» Task statement
Copy the text of every item below word for word, leaving out the pictures.

#### Input rows

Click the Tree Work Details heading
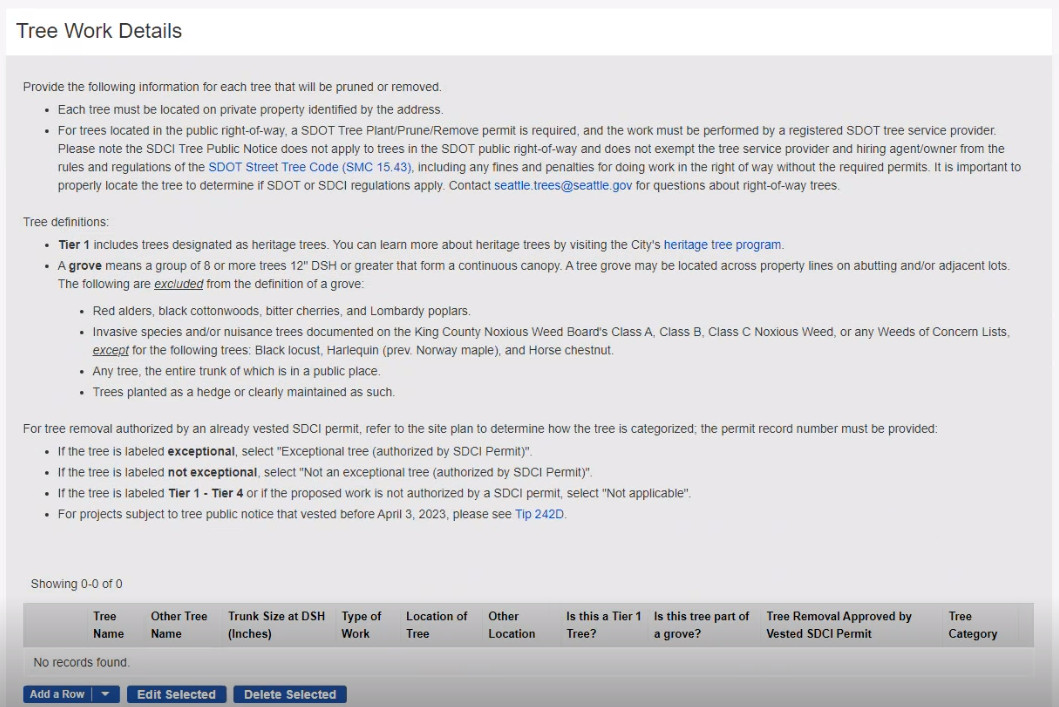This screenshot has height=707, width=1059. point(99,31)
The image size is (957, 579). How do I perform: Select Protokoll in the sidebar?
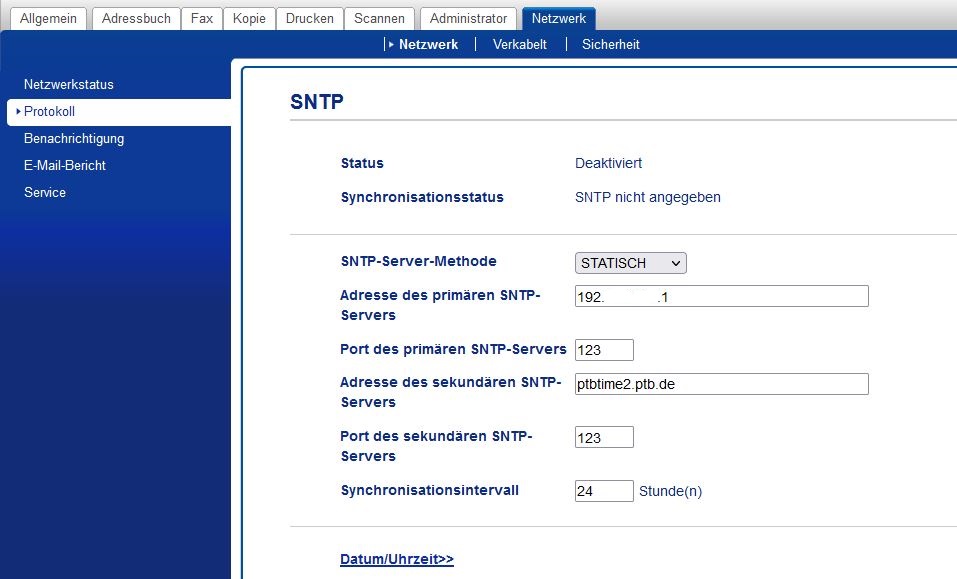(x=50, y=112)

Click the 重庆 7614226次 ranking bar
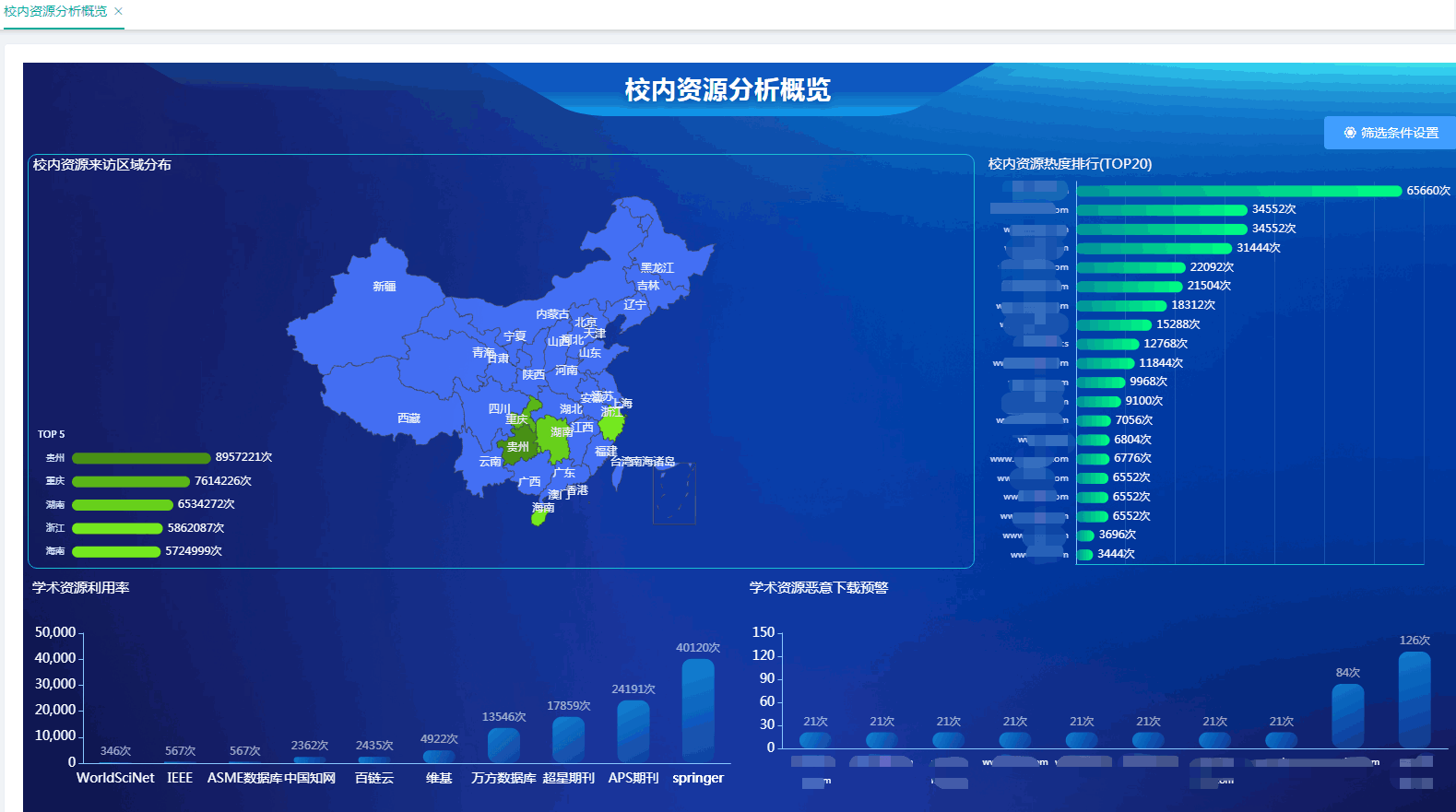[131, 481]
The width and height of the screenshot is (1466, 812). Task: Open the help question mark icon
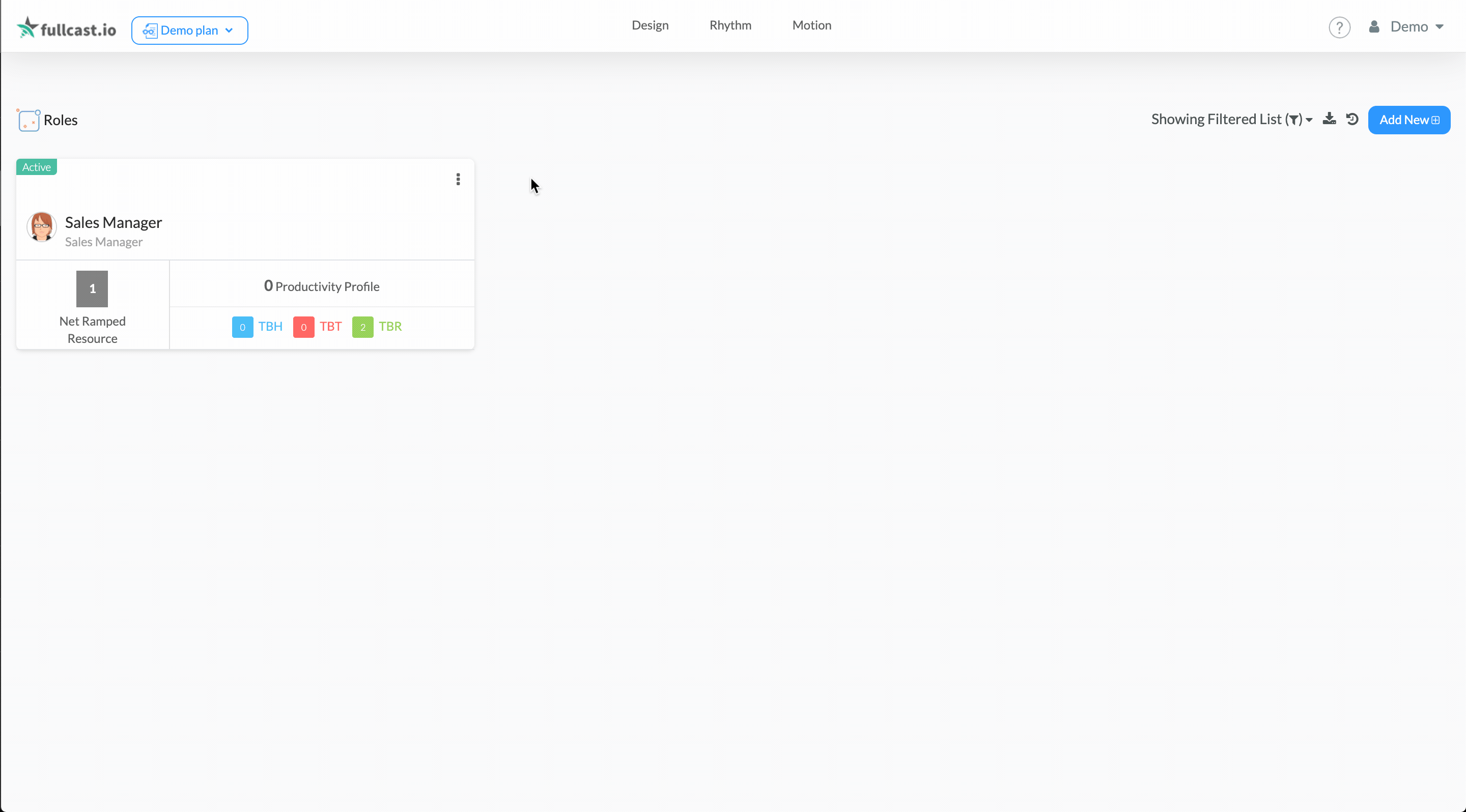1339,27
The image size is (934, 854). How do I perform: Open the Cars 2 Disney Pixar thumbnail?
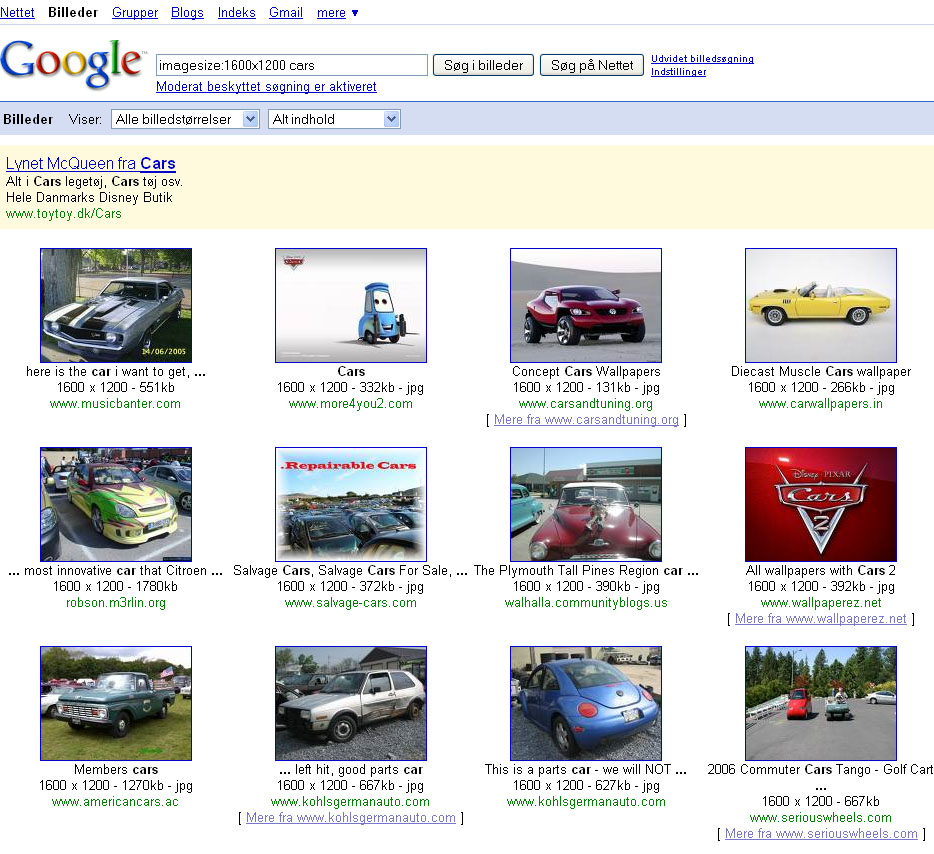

########

» Answer to this problem
Click the Tree Work Details heading
This screenshot has height=707, width=1059. point(99,31)
The image size is (957, 579). How do I perform: Select Protokoll in the sidebar?
(x=50, y=112)

Click the 重庆 7614226次 ranking bar
[131, 481]
The width and height of the screenshot is (1466, 812). Task: Open the help question mark icon
1339,27
The image size is (934, 854). How do I perform: Open the Cars 2 Disney Pixar thumbnail?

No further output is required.